**Task directions:** Count the lines of the material that contain the string "text", and give only that number.

-- Begin --

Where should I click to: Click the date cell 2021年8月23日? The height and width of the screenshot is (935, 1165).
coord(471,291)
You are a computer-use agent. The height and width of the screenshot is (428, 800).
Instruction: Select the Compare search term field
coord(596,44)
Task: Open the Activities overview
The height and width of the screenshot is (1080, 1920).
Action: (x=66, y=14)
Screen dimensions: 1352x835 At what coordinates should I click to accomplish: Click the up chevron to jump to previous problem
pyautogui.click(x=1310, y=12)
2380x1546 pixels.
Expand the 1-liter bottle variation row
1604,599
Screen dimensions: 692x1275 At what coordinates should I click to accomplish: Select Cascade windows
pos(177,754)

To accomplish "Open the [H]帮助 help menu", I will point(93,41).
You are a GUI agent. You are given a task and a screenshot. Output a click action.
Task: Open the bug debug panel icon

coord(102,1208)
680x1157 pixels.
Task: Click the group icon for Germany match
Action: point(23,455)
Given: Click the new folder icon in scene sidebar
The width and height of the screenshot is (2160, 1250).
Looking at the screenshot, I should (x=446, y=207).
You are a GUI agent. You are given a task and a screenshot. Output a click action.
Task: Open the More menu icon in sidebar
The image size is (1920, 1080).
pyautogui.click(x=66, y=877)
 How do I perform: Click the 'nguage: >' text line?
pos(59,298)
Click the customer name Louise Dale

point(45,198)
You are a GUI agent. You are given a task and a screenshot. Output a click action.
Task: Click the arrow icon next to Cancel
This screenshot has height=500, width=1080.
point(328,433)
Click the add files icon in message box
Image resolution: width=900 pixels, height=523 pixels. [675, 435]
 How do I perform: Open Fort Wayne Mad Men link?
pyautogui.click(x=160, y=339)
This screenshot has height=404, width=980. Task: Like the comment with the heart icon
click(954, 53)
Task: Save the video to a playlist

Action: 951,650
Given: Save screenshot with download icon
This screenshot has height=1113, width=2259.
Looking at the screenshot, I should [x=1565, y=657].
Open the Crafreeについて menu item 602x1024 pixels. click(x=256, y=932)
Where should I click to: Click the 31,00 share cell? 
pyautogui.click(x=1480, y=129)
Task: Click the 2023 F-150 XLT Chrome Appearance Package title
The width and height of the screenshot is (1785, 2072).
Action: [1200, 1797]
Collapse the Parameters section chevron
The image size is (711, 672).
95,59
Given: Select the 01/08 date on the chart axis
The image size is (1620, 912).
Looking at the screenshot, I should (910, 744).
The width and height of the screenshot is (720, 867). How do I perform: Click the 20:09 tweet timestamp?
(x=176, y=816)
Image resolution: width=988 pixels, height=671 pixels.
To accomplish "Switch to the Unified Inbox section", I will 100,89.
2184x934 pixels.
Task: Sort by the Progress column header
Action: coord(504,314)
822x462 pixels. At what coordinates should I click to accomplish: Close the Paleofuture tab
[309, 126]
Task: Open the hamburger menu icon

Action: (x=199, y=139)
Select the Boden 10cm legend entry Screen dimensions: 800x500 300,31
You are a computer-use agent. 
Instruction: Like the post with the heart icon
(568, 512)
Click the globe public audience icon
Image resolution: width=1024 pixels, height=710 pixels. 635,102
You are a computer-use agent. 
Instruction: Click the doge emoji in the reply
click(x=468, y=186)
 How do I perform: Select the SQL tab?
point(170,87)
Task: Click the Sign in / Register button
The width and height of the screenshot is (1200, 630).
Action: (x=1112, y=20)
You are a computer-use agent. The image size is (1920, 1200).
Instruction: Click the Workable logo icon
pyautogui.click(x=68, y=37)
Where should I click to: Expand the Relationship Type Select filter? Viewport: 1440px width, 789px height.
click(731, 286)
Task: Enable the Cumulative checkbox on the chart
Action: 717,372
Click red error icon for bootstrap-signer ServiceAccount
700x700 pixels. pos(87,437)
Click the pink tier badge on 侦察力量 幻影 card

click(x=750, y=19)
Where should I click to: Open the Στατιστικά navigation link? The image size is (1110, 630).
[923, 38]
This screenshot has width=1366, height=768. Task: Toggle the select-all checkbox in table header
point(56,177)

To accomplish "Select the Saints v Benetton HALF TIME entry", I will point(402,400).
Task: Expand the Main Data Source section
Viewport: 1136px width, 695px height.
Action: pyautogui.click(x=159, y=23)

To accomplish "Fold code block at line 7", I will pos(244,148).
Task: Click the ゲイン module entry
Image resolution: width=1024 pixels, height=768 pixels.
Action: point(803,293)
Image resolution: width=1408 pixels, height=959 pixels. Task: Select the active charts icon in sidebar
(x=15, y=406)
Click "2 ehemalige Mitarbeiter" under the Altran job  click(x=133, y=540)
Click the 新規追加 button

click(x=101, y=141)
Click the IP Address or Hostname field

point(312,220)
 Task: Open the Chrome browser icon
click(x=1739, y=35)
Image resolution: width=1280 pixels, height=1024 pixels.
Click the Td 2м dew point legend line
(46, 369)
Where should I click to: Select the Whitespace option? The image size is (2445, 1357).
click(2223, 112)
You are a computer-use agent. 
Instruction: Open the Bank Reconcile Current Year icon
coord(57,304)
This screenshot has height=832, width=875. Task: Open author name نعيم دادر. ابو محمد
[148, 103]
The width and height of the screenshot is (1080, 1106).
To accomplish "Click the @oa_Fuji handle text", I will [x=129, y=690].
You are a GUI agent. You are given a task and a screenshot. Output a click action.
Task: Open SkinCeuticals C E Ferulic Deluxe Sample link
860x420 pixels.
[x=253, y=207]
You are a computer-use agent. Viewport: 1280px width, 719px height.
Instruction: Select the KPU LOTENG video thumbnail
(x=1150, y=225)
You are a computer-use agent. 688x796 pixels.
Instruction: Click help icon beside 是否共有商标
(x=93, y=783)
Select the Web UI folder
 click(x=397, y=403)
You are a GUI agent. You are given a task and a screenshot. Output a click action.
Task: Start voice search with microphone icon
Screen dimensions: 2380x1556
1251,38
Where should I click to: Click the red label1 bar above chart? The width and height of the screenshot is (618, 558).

-- End --

**Correct response:** 2